━━━ MATERIAL TO PROCESS
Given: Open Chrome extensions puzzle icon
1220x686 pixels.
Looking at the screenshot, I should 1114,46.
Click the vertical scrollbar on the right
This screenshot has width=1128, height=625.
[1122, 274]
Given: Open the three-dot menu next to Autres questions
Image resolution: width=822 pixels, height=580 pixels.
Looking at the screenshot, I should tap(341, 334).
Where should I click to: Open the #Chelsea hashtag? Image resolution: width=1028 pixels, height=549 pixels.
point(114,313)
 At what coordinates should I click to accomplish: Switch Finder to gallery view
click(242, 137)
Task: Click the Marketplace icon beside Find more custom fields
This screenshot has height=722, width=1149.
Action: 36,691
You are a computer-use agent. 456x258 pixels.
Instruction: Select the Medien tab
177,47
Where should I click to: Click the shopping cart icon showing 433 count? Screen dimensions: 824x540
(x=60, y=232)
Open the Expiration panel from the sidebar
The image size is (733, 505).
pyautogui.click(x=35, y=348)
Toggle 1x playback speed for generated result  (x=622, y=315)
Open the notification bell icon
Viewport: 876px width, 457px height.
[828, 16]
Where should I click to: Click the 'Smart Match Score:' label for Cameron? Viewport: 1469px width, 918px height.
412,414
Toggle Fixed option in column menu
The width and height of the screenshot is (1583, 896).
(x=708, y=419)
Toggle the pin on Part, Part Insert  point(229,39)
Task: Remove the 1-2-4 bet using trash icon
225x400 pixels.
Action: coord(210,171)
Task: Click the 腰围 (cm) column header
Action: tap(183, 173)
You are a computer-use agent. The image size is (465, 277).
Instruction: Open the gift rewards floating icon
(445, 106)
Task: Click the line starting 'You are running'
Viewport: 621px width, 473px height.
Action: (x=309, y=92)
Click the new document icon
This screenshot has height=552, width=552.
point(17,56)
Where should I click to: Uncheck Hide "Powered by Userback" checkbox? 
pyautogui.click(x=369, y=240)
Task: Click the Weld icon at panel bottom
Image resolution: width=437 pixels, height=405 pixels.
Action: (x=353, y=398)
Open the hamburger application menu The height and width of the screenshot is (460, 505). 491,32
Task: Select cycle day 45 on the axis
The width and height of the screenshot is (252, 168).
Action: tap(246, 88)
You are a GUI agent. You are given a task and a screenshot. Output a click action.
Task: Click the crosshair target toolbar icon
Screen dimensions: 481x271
━━━━━━
_TASK GOAL_: Please print exactly the lines from the one containing "Image resolution: width=437" through the last line of the records, both included, and nothing else.

_ANSWER AREA_:
Image resolution: width=437 pixels, height=405 pixels.
Action: (x=353, y=398)
Open the hamburger application menu The height and width of the screenshot is (460, 505). 491,32
Task: Select cycle day 45 on the axis
The width and height of the screenshot is (252, 168).
Action: tap(246, 88)
You are a GUI agent. You are given a task and a screenshot. Output a click action.
Task: Click the crosshair target toolbar icon
Screen dimensions: 481x271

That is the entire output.